I just waited for five minutes. Never showed up. 

Sincerely,

Brendhan


----------



## johnblue (Feb 25, 2013)

What does /etc/postfix/main.cf say it is pointing "alias database" to?


----------



## xtaz (Feb 25, 2013)

Understudy said:
			
		

> Feb 24 13:58:44 postal postfix/smtpd[50715]: connect from localhost[127.0.0.1]
> Feb 24 13:58:52 postal postfix/smtpd[50715]: SSL_accept error from localhost[127.0.0.1]: lost connection
> Feb 24 13:58:52 postal postfix/smtpd[50715]: lost connection after CONNECT from localhost[127.0.0.1]
> Feb 24 13:58:52 postal postfix/smtpd[50715]: disconnect from localhost[127.0.0.1]

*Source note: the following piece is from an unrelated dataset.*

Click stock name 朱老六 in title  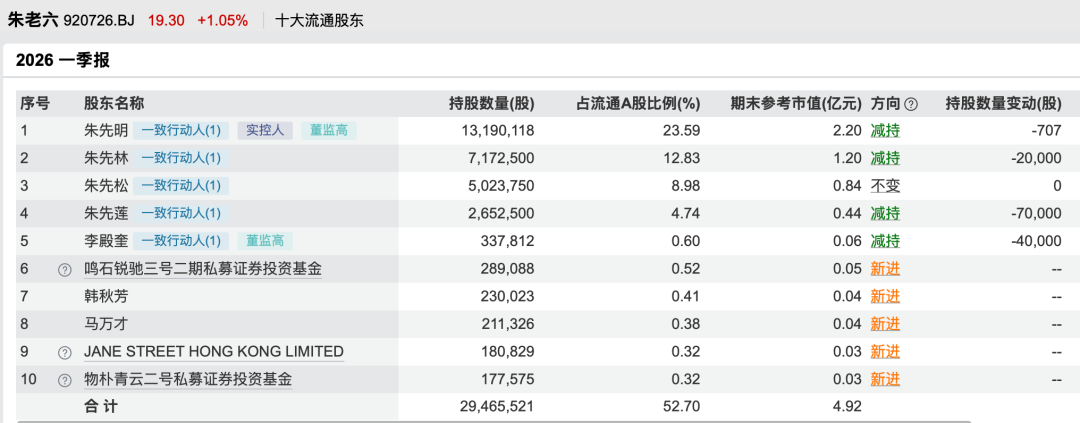pos(32,20)
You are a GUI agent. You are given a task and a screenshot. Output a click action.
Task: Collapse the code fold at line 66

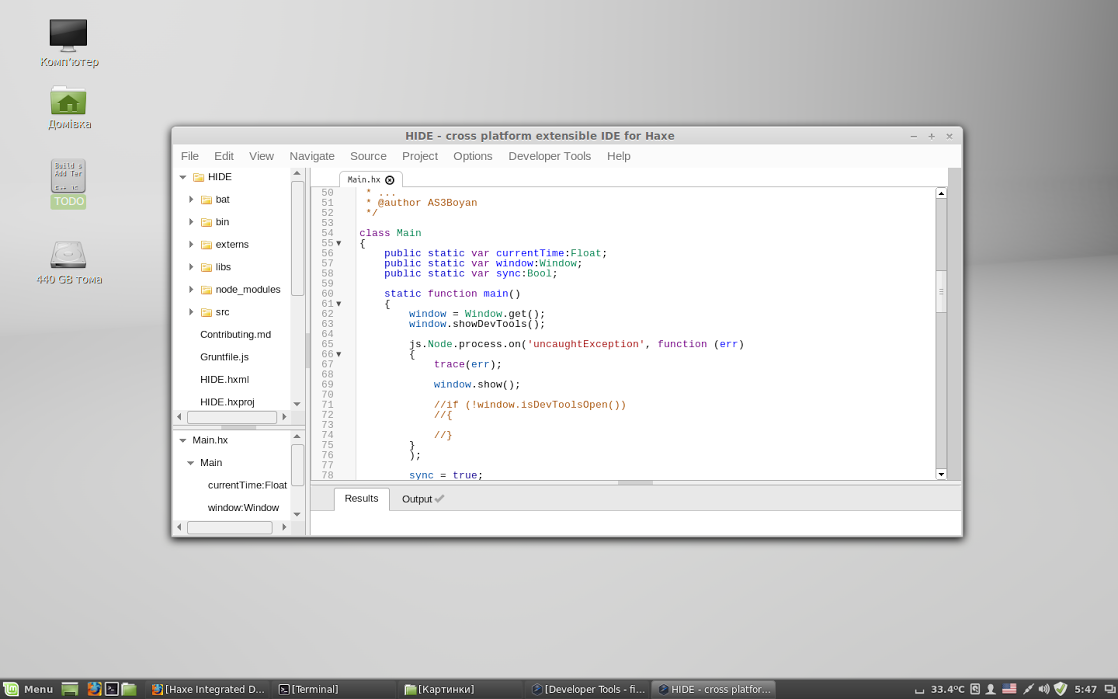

The "SSL_accept error" looks interesting to me. Why is it mentioning SSL? I'm thinking for some reason port 25 is expecting an SSL negotiation before it outputs anything. Try this:

`# openssl s_client -connect localhost:25`

and see if it negotiates SSL and then outputs the ESMTP message you are expecting. If it does then your configuration is weird. Although usually to enable SSL you would have had to configure a certificate and key and it seems unlikely it would allow SSL if you hadn't done so.


----------



## Understudy (Feb 25, 2013)

johnblue said:
			
		

> What does /etc/postfix/main.cf say it is pointing "alias database" to?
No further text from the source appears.